10. i) reacting the compound represented by Formula 2 with the compound represented by R-X to prepare a compound represented by Formula 3 in which various Rs are introduced;

    

    (Wherein R is as defined in claim 1; X represents a halogen atom)

    ii) preparing a compound represented by the following Chemical Formula 4 by introducing a vinyl group by a Stille reaction of the compound represented by the following Chemical Formula 3;

    

    (Wherein R is as defined in claim 1)

    iii) After converting the vinyl group of the compound represented by the following formula (4) into an aldehyde group by oxidative cleavage, it is converted into an oxime group by reaction with hydroxylamine (NH ₂ OH), Preparing a compound represented by Formula 5;

    

    (Wherein R is as defined in claim 1)

    iv) preparing a compound represented by the following Chemical Formula 1 by nitrile oxide cycloaddition of nitrile oxide to the compound represented by the following Chemical Formula 5;

    

    (In the above scheme,

    

    , A, R and n are as defined in claim 1, respectively)

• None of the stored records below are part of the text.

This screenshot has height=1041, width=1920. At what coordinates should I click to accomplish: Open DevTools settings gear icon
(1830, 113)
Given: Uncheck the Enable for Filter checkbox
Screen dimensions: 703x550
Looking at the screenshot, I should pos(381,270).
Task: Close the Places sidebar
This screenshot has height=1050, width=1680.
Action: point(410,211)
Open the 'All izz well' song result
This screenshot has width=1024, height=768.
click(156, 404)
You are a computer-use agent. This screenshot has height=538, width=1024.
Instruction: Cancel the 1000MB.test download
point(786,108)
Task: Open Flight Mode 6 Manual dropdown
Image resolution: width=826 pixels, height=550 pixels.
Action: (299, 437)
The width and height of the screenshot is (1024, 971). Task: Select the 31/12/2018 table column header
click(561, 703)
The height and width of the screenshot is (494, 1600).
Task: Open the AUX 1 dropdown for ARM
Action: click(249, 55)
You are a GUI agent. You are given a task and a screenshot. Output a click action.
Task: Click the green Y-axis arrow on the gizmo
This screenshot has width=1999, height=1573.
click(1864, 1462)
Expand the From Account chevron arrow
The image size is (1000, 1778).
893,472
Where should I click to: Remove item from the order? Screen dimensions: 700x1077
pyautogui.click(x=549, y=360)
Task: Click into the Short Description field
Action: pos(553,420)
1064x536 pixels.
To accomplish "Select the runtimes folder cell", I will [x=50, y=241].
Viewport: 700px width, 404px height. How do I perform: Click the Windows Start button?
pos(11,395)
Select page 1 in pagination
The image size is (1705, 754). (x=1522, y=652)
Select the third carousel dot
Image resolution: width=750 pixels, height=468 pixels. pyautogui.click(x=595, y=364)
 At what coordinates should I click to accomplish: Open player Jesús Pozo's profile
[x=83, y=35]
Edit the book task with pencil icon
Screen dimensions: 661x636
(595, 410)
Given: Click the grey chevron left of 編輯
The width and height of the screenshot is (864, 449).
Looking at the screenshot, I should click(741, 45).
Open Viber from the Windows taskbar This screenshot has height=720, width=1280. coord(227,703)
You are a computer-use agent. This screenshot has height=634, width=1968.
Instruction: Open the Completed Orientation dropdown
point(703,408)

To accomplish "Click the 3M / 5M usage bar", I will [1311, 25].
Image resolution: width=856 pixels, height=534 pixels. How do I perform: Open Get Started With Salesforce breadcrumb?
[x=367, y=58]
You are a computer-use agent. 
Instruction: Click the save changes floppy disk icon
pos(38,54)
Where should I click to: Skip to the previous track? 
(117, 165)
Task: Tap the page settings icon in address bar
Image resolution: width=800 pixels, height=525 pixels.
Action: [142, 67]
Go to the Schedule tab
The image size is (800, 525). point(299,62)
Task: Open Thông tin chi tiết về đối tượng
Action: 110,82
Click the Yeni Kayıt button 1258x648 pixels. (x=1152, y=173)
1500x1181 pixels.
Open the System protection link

    Method for preparing 3- (isoxazol-3-yl) -pyrazolo [3,4-d] pyrimidin-4-amine compound comprising a.
11. The method of claim 10,

    The i) reaction is carried out under the conditions of heating to 70 ℃ to 80 ℃ in the presence of a base of alkaline earth metal carbonate.
12. The method of claim 10,

    The ii) steel reaction is carried out under the conditions of refluxing at a temperature of 120 ℃ to 150 ℃ using a metal catalyst of palladium (Pd) or nickel (Ni), and the organic tin compound coupling reagent Manufacturing method.
13. The method of claim 10,

    Wherein iii) the oxidative cleavage reaction is reacted in the presence of an osmium tetroxide (OsO ₄ ) catalyst and an N-methylmorpholine-N-oxide oxidant, followed by addition of sodium periodate (NaIO ₄ ). Method for producing a compound, characterized in that the.
14. The method of claim 10,

    Said iv) ring addition reaction is carried out under the conditions using a hypervalent iodine compound selected from (diacetoxyiodo) benzene or phenyliodine bis (trifluoroacetate).
15. Intermediate compound represented by the following formula (4):

    [Formula 4]

    

    In Chemical Formula 4,

    R is a hydrogen atom; C ₁ -C ₁₀ alkyl group; C ₁ -C ₁₀ hydroxyalkyl group; Benzyl groups; Or a five to six-membered saturated or partially saturated heterocycloalkyl group containing 1 to 2 heteroatoms selected from O and N.
16. Intermediate compound represented by the following formula (5):

    [Formula 5]

    

    In Chemical Formula 5,

    R is a hydrogen atom; C ₁ -C ₁₀ alkyl group; C ₁ -C ₁₀ hydroxyalkyl group; Benzyl groups; Or a five to six-membered saturated or partially saturated heterocycloalkyl group containing 1 to 2 heteroatoms selected from O and N.